ACTIVITY: Lines with the string "indicator" must each be copied from the listing.
_ _ _
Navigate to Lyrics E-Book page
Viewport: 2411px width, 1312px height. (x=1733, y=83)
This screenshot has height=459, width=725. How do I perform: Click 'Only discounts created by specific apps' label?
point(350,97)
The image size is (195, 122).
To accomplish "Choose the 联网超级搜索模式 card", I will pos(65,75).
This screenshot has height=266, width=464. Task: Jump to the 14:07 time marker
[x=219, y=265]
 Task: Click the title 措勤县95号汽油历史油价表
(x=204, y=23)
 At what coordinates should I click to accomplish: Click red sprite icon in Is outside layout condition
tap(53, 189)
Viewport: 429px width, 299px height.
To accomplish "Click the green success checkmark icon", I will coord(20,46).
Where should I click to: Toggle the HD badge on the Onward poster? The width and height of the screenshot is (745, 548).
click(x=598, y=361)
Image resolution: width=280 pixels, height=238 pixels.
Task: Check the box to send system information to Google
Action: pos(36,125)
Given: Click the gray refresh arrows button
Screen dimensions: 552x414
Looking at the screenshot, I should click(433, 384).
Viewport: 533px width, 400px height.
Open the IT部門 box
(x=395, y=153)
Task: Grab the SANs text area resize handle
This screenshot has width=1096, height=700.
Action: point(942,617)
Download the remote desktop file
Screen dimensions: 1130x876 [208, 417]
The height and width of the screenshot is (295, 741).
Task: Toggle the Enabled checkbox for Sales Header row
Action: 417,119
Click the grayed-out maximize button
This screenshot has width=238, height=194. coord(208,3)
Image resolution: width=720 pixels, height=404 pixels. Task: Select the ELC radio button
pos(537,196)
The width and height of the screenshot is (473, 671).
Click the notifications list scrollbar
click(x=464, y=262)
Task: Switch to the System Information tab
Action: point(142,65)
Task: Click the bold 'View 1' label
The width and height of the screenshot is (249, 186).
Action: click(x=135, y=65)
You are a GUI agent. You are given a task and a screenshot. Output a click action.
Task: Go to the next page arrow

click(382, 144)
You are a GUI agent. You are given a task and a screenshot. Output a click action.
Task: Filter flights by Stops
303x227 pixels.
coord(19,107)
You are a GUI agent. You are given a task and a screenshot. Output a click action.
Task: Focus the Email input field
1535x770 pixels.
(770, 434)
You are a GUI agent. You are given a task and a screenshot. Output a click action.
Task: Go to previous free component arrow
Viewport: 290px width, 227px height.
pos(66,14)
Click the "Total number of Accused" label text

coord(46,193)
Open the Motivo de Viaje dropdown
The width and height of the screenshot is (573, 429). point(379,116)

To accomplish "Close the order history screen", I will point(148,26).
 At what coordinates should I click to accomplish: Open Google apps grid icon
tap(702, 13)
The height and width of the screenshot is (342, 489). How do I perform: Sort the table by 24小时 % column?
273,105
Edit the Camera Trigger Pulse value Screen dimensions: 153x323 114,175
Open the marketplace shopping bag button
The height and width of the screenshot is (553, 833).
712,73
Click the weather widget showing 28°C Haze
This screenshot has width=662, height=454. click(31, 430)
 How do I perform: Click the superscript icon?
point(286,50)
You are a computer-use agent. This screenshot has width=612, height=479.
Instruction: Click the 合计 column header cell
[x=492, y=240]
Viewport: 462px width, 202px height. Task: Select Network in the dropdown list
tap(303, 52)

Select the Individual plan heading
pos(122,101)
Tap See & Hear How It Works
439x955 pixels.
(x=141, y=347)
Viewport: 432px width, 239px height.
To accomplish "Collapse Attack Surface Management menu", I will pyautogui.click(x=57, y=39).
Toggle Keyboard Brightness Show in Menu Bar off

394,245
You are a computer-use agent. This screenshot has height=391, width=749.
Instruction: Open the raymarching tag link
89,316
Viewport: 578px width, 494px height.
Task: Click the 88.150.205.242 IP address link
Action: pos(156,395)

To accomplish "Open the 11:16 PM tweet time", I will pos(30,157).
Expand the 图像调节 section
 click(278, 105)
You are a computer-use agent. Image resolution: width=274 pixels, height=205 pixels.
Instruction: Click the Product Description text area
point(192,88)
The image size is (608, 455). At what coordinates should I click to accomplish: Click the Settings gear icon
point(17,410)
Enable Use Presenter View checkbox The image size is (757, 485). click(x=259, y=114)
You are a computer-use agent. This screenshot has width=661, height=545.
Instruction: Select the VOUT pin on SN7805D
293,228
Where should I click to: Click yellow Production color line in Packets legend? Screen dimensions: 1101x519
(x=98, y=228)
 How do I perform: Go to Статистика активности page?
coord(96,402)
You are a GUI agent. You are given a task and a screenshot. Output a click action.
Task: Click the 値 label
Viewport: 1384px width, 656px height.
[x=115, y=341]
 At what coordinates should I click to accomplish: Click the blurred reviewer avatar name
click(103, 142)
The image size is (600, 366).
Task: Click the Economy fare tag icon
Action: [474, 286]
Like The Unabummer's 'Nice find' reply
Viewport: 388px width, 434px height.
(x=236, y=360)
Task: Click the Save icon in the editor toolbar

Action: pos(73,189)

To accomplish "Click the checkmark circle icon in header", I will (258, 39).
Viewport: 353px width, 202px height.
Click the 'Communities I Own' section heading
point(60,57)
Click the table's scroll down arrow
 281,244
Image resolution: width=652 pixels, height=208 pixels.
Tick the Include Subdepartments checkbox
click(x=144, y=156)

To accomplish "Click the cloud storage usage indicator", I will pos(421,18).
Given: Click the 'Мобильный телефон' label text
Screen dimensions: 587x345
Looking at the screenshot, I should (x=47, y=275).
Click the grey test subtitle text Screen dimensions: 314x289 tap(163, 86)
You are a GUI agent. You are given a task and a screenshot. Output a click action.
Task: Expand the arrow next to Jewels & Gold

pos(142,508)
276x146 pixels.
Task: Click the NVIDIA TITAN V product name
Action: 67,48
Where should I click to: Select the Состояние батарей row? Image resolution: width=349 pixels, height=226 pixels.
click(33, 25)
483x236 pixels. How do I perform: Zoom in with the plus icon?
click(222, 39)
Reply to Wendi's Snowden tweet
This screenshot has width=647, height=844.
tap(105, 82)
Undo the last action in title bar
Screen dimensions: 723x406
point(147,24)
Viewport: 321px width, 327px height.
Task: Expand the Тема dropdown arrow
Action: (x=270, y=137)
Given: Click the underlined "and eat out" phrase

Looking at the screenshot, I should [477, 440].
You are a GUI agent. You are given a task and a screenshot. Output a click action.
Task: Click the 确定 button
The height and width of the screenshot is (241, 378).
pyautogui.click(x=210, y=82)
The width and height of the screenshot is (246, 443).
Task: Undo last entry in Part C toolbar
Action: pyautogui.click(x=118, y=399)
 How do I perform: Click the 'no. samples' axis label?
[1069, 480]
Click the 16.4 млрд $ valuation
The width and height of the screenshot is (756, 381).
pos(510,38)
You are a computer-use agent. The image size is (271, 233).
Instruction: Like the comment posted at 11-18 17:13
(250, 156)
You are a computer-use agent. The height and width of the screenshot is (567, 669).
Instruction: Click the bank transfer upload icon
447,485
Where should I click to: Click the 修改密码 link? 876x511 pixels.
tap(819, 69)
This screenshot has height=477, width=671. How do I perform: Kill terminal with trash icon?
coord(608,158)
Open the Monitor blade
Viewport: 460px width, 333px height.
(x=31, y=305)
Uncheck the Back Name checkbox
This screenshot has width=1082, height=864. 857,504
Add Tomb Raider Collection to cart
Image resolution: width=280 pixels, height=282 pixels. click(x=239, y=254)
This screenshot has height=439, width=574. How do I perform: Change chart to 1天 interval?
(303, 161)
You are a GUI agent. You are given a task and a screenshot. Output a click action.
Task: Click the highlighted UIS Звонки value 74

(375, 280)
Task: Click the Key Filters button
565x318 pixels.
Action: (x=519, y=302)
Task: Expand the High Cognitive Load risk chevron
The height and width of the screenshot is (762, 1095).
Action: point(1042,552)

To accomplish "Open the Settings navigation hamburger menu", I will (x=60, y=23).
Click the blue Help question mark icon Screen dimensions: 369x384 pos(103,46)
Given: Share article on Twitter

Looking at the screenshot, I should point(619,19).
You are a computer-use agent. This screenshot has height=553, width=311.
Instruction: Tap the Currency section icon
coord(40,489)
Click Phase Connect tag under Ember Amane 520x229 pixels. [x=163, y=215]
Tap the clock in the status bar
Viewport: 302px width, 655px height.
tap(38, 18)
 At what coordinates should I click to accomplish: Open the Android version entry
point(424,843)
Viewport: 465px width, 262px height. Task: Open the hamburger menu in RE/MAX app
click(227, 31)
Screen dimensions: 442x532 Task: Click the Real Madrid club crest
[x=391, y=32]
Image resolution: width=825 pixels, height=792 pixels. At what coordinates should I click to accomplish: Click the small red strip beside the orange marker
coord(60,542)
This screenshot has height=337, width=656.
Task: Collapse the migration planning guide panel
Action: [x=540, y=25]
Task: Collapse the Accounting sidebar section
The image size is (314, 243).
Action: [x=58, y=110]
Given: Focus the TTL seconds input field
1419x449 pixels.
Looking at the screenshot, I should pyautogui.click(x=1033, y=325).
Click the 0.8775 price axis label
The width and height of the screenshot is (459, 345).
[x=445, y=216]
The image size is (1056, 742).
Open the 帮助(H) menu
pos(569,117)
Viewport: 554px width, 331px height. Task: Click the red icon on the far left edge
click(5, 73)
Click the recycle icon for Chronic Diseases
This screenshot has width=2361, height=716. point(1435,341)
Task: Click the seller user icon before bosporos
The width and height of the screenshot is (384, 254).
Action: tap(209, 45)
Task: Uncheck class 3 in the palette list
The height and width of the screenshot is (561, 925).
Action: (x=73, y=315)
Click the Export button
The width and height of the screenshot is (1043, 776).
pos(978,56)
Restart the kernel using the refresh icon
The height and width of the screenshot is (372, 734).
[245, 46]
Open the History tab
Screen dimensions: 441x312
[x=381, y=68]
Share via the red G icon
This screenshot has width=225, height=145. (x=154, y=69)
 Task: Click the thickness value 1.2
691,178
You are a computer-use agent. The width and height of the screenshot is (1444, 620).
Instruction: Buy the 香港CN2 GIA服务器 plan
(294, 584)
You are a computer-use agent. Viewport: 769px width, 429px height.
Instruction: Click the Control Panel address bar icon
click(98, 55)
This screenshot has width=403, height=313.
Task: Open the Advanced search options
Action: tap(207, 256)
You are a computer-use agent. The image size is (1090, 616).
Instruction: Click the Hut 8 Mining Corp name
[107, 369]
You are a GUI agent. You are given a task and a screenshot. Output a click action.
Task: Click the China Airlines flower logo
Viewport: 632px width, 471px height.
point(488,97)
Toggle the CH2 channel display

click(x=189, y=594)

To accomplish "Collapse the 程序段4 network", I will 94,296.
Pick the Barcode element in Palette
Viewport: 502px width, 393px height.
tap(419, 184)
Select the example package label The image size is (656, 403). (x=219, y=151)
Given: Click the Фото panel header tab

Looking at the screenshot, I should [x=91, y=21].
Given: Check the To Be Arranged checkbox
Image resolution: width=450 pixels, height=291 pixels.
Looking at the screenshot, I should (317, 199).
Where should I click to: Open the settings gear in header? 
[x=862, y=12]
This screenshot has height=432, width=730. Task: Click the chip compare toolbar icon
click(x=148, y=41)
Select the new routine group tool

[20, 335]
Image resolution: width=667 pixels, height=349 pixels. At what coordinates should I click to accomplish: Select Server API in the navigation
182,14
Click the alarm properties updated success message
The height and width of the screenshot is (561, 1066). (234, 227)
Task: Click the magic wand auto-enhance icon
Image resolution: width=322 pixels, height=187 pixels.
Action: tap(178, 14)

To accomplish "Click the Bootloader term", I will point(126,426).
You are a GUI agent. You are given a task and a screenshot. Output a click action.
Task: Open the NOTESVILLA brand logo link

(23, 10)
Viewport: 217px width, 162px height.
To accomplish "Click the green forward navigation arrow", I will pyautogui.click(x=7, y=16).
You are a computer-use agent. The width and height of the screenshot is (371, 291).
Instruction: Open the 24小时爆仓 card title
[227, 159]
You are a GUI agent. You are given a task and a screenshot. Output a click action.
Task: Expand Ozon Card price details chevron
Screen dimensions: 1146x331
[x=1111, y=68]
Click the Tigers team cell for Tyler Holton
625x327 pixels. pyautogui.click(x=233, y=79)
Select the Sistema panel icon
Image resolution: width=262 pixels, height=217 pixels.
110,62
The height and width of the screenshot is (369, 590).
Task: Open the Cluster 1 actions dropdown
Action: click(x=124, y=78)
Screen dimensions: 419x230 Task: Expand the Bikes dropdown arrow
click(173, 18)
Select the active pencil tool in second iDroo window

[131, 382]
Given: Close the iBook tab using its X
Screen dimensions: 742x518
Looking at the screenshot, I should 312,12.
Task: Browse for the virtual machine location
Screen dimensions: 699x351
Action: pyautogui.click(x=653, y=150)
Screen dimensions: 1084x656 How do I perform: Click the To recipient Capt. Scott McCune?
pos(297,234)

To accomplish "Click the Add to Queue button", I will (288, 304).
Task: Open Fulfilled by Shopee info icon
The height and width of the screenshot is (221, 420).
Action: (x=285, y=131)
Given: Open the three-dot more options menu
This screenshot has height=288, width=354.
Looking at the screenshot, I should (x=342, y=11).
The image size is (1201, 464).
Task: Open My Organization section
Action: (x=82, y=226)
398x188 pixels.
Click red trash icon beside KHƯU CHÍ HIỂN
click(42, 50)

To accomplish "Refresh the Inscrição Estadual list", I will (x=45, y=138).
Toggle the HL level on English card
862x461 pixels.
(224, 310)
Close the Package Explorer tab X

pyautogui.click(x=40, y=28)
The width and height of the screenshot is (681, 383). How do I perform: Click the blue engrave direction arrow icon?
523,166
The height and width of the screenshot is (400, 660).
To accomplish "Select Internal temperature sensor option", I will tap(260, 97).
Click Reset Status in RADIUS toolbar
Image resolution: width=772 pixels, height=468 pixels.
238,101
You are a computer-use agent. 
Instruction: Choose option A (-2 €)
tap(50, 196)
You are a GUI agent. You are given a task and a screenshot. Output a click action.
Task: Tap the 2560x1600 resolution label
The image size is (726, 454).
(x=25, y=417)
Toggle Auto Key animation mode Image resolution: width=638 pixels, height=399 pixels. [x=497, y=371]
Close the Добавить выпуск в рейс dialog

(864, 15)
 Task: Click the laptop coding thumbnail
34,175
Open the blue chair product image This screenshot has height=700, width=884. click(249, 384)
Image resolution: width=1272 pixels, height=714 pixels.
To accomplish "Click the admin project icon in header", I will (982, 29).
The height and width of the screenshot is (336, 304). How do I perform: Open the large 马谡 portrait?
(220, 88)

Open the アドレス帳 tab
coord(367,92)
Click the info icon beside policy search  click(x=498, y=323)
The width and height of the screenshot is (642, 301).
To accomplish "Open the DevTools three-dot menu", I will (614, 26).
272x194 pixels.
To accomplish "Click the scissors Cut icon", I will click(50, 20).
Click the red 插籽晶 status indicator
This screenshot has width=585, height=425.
_ _ _
YOUR RESPONSE:
To accomplish "Click the cloud storage usage indicator", I will pos(421,18).
Click the red 插籽晶 status indicator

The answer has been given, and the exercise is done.